It is also useful to note that civil conspiracy is not an independent cause of action. Winkler v. V.G. Reed & Sons, Inc., 638 N.E.2d 1228, 1234 (Ind.1994). Instead, civil conspiracy must be alleged with an underlying tort. See id. (considering plaintiff's civil conspiracy claim with a claim for tortious interference with an employment contract).
In the current case, on March 25, 2009, the parties appeared before the trial court for a hearing on the Banks' motions to dismiss the Franchisees' fraud claims. It is apparent from the transcript that the Franchisees' fraud claims against the Banks were based entirely on the Franchisees' fraud claims against Noble Roman's.

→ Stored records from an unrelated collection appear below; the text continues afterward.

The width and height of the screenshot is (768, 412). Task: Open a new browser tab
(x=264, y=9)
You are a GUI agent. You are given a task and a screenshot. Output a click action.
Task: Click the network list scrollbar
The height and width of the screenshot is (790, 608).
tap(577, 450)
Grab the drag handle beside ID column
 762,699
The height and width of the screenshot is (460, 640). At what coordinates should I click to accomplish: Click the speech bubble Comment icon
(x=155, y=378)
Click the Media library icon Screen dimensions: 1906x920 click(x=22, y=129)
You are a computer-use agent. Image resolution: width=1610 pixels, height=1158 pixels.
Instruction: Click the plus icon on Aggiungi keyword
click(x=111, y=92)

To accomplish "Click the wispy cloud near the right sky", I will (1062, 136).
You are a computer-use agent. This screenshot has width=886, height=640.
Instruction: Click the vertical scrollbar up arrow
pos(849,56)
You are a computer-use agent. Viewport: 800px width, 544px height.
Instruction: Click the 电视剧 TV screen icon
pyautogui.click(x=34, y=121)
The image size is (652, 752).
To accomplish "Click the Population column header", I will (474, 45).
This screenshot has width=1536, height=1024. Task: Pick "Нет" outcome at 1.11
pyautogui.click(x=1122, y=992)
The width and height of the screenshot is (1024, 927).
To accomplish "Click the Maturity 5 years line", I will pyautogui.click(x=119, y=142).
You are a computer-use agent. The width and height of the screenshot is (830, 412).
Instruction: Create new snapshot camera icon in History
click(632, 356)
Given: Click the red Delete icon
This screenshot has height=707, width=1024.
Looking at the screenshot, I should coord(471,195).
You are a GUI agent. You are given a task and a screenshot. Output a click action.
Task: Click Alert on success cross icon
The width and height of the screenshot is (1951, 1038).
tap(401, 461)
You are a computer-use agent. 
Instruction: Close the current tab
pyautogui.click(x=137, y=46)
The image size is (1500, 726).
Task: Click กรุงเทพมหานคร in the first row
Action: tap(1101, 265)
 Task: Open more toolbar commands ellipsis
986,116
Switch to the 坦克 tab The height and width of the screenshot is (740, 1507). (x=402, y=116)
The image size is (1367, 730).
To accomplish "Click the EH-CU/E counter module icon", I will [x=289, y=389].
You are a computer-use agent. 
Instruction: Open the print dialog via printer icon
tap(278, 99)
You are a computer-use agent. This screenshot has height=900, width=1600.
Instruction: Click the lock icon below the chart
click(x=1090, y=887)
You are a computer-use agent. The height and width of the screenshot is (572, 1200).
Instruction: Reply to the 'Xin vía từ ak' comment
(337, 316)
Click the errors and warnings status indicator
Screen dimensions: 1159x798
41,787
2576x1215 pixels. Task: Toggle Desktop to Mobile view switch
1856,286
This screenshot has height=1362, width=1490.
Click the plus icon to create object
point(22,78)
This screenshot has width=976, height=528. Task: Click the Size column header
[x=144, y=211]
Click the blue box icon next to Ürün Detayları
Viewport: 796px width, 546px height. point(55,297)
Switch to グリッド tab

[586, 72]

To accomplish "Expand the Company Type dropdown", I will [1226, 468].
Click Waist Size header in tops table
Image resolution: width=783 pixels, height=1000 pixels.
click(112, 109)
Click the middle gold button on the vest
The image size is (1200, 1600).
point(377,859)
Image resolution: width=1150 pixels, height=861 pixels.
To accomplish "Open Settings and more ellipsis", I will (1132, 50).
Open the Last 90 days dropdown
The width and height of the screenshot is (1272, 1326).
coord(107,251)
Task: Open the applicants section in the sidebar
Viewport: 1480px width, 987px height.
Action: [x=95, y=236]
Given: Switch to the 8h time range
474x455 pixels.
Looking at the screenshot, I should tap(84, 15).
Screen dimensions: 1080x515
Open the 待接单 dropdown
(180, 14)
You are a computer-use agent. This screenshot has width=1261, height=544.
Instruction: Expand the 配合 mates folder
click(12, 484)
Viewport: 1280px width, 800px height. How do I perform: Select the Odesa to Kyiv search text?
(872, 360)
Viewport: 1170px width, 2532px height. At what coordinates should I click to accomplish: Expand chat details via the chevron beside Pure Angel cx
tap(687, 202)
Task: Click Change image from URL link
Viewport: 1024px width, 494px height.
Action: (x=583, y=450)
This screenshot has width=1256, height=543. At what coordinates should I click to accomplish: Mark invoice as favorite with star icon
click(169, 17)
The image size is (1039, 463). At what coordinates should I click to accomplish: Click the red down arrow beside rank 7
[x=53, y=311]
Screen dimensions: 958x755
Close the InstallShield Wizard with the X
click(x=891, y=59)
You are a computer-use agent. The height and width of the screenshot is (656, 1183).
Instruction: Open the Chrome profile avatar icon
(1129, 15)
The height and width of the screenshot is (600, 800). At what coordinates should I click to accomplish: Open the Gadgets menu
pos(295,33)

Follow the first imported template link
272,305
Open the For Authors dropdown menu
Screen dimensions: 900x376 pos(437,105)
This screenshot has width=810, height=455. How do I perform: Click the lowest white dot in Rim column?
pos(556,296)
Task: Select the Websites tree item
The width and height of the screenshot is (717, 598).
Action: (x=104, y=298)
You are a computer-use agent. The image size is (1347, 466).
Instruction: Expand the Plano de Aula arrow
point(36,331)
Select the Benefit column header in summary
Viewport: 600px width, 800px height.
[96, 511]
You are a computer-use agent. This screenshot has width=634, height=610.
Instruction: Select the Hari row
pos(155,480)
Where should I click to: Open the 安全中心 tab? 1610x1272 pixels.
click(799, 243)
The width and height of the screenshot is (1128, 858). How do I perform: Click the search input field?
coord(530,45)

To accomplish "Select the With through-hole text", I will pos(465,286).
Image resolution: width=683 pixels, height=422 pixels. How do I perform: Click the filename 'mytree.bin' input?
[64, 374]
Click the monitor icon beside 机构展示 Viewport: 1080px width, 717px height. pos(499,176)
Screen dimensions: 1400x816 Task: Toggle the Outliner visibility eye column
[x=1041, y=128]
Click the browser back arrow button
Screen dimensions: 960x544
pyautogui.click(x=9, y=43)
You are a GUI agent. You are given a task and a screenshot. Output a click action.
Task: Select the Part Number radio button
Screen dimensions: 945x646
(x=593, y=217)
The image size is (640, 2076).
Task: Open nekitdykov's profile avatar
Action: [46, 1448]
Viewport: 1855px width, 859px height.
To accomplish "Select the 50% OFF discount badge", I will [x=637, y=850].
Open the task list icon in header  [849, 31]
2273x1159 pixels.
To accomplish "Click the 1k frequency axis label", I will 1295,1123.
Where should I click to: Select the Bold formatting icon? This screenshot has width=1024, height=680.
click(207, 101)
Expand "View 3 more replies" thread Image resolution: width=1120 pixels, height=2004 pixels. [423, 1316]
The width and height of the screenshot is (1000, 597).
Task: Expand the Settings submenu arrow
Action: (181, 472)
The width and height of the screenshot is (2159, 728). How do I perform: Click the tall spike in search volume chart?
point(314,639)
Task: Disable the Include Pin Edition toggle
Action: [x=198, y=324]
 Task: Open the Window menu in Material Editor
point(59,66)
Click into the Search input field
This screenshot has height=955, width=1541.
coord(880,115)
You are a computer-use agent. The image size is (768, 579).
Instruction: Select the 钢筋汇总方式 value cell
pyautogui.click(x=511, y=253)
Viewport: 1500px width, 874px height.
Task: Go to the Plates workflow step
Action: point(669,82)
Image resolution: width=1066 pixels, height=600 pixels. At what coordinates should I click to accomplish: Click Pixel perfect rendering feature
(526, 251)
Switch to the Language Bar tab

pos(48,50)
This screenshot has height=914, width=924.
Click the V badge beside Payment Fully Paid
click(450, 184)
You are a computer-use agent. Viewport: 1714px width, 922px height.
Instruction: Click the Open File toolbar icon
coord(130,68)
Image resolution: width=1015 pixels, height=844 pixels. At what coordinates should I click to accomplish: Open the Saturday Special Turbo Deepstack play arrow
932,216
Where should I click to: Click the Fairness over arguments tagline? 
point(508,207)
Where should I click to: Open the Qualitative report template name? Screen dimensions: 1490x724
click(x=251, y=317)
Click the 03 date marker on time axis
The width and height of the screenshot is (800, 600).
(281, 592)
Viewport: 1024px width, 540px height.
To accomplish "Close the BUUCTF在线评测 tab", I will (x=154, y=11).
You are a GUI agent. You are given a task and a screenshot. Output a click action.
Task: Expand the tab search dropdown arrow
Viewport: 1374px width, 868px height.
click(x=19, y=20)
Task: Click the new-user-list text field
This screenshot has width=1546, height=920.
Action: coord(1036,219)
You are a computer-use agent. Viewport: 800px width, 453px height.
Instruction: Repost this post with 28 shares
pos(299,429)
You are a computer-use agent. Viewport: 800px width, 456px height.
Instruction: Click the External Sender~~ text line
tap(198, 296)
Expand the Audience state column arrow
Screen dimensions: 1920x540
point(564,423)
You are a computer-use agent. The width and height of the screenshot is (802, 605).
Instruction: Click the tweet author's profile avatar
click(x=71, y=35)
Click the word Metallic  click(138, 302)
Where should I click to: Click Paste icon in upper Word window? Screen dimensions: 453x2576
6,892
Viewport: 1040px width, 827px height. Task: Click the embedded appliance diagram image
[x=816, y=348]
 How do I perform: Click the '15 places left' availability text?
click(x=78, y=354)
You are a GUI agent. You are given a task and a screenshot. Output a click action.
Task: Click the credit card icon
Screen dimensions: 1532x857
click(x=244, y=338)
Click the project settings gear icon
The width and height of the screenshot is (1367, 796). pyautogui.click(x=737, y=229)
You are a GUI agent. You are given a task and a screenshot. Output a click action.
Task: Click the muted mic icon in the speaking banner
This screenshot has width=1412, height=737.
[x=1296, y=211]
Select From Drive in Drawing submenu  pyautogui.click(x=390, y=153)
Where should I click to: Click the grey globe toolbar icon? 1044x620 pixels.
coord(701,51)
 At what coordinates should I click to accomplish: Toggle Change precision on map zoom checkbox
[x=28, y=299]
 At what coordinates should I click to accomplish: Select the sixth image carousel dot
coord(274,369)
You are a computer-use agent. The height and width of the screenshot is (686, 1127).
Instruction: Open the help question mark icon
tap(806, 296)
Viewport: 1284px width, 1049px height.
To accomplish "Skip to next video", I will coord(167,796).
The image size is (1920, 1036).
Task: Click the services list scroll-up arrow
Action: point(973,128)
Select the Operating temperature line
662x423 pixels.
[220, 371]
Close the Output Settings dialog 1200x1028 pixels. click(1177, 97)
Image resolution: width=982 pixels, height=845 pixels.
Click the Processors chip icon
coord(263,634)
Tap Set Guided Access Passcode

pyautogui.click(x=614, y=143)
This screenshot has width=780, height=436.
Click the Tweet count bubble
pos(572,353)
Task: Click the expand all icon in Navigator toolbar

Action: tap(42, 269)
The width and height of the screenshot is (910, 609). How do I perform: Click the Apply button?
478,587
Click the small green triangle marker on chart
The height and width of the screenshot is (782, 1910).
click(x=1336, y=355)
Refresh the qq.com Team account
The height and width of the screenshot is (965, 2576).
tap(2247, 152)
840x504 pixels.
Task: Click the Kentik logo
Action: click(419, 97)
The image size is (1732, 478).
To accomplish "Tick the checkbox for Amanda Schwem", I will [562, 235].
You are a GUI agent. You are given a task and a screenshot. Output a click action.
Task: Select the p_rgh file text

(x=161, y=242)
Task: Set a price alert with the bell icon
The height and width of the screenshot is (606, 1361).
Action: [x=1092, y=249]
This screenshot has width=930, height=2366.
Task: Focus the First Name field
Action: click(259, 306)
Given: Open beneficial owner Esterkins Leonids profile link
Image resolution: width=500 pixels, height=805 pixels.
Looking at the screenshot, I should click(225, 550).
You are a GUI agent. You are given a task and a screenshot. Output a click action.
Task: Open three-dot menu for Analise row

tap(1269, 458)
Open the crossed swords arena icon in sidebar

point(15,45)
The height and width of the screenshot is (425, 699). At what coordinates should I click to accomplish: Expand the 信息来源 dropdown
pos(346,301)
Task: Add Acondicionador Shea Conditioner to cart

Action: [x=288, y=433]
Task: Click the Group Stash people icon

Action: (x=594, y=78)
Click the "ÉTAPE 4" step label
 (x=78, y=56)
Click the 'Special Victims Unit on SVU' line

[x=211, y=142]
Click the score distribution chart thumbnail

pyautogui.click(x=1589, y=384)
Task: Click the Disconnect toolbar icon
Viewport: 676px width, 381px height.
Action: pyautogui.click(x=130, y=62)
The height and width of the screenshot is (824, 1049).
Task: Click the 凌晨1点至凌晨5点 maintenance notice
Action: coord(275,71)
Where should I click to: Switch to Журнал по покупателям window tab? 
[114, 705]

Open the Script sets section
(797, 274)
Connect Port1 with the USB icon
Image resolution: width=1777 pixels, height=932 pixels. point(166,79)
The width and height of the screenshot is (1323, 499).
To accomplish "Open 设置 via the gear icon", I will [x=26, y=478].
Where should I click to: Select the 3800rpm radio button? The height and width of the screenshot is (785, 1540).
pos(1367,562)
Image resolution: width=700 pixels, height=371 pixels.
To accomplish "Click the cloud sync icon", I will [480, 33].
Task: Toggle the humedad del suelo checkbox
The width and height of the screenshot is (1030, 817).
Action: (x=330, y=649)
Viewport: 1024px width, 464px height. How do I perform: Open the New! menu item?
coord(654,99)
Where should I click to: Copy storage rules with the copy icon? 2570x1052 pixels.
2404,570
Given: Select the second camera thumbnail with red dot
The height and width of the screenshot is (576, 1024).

In response to the Banks' claim that the Franchisees had not identified any alleged fraudulent statements by the Banks, the Franchisees' then counsel asserted, “[t]he claims against the bank are based upon concerted action or a conspiracy acting with Noble Roman's.” Appellants' App. p. 53. The Franchisees' then counsel further asserted, “we have alleged sufficiently that there was a concerted action/conspiracy between the banks and Noble Roman's in making these representations to the franchisees.” Id. at 54. The Franchisees' then counsel next outlined the Franchisees' fraud claims against Noble Roman's and asserted “I would submit that we have sufficiently alleged fraudulent statements of existing facts, not promises of future conduct or promises of future profits.” Id . at 56-57. In that context, the Franchisees' then counsel stated:
So I would submit to the Court that we have certainly alleged sufficient facts to fall within that case to hold the banks liable or at least pass a motion to dismiss on a claim that [the Banks] conspired and acted in concert with Noble Roman's under these alleged facts. We've cited some other cases on constructive fraud and basically under those kind of cases the claim that you were making a representation about future promises and opinions and not facts was not upheld. We haven't pleaded constructive fraud so I would submit to the Court that we state the cause of action for fraud, Gable v. Curtis, supports that.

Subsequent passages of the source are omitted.